The Making of “The Gate Keeper”-Part II: The Blank Page!

 

Aaron Bass & Jim Smith in character on the set of "The Gate Keeper"

Before we get to “The Blank Page” a little side note.   For those of you who follow my snippets on facebook, you know that the filming is ”In The Can”.  We finished shooting with a rather marathon day two Sundays ago.   All that to say, while I write about the process of making this little film, the process is indeed “still in process”.  (say that 3 times…fast).

I have as of today completed the very tedious process of downloading and cataloging each clip.  And while tedious, it’s also here that I get to enjoy all the funny outtakes.  Although, I am wondering what we’ll do if we end up with more outtakes than keeptakes?  Is keeptakes a word?  Ah, making up words, a possible sign of the fatigue one encounters while making a film and attempting to hold some normalcy of life.  A gentleman that was in the office area that we were shooting was busy with his work, but after a few hours had to come down and ask if we were making a comedy, for there was just way too much laughing going on to be anything but?

Well, ok, it’s not intentionally a comedy, but it does speak to the possible humor of the outtakes.

THE BLANK PAGE:  To restate the obvious, this is indeed my process, not advocating you would ever want to duplicate this.

I started by gathering all my jottings, my outline, my crazy ideas and I sat myself down at my computer with my “MovieMagic Screenwriter” software and began hammering out the script.  BTW, nice software, but turns out if there is to ever be any magic, it still has to come from within.  Damn!  Taken in again by the lure of lovely, promising advertising words of “MovieMagic”.   Speaking of writing,

I had the occasion to hear Mike Rich (great screenwriter and an even greater human being) speak to a group where he shared what he said would be his best advice to any would be writers… WRITE, just write.
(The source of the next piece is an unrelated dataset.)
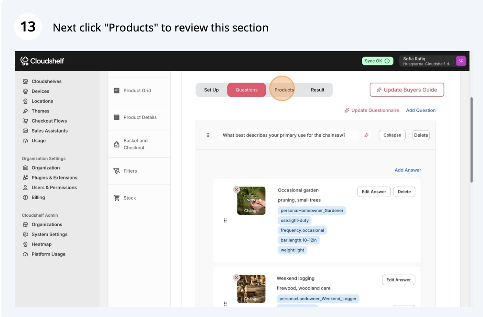483x317 pixels.
Task: Remove image from Occasional garden answer
Action: click(236, 190)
Now, I have to confess, with my notes, my outline, my thoughts having perculated on the back burner for sometime, I find that the first drafts come pretty easy for me.  I write.   I don’t self-edit.   I just trudge through until I write the words “fade out”.

However, and this is where I learned why my first drafts were so easy.  When I completed my first screenplay, well,  I was just so pleased with myself.  WOW!!!  I was at page 126 and just finished my first screenplay.  Mike was right…just write.  Back then, I had (for the record, still have)  two good friends that will not only support my whim of writing, but I know will also be honest with me about my writing.  I asked each of them if they would read this newly written “Casablanca” and I couldn’t wait to hear just how crazy over the top they would be over my genius.
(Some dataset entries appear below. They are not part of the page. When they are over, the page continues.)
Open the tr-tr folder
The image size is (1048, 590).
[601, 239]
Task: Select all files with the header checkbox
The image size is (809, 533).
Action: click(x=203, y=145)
To their credit, each, independently, graciously, shared with me that they didn’t get it, couldn’t follow it.  Just “what” they wanted to know, was the story.  Well, that little hurt on my ego inspired me to go back and read (for the first time I might note) my completed screenplay.   Lesson # 2—re-writes.  To go back and read what I had written was one of the most painful exercises I have ever partaken.   Heck, I wrote the story and I couldn’t follow it.  So, I re- wrote, re-read, re-wrote, re-read…long story short, I have since put that particular screenplay on the shelf, for now, anyway.

But I have discovered that the rewards of a good story come in the bone grinding hard work all the re-writes.  In the hammering, pounding and flushing out the details of each scene and character.   In asking the tough questions like why is this scene even here?  Will this be missed if it’s not here? How does this scene move the story forward, heck, just what is the story?  It was this very difficult process that lead me to attempt cutting my teeth on short films.  A 20 page screenplay is a little less ominous for my little mind than a 120 pager.

With the Gate Keeper, I wrote the first draft over a weekend, some 27 pages.   Second draft over the next several weeks and cut down to some 21 pages.   I have found that with re-writes, removing the clutter, the unnecessary scenes, the number of pages gets smaller.  Then life got busy and it was a few months before I had the time for the next re-write.  But it was during those months, one of the more frequent stories in the news was the Bernie Madhoff scandal.  The thought occurred to me, what if that type of scandal, or more precise, character showed up in this story.  Someone who intentionally rips people out of their hard earned money, and does it under the guise of being a gifted, confident businessman.  What kind of justice would he get?  Should he get?  Or, would he even get caught?  Thus, re-write No. 8 at that point but with a new twist.

Finally, I come to a point that I am comfortable enough to know that I have the story.  I know these characters and their motives.  I’ve seen the scenes in my head and now on paper 1000 times.   And with Gate Keeper, I’m now at 17 pages.  I also know, and leave room, for some small, subtle changes.   Remember, it is a work in progress.  And there will be others,  my two friends who still are my best critics,  the actors, and the crew, that will all have ideas or thoughts on scenes and characters.  And I know that they will have some awesome ideas.  Ideas that will make the story better, Ah!  A work in progress.

Now we’ve come to the point of recruiting cast, crew and finding locations.  And I wonder how these elements will change my little Gate Keeper story?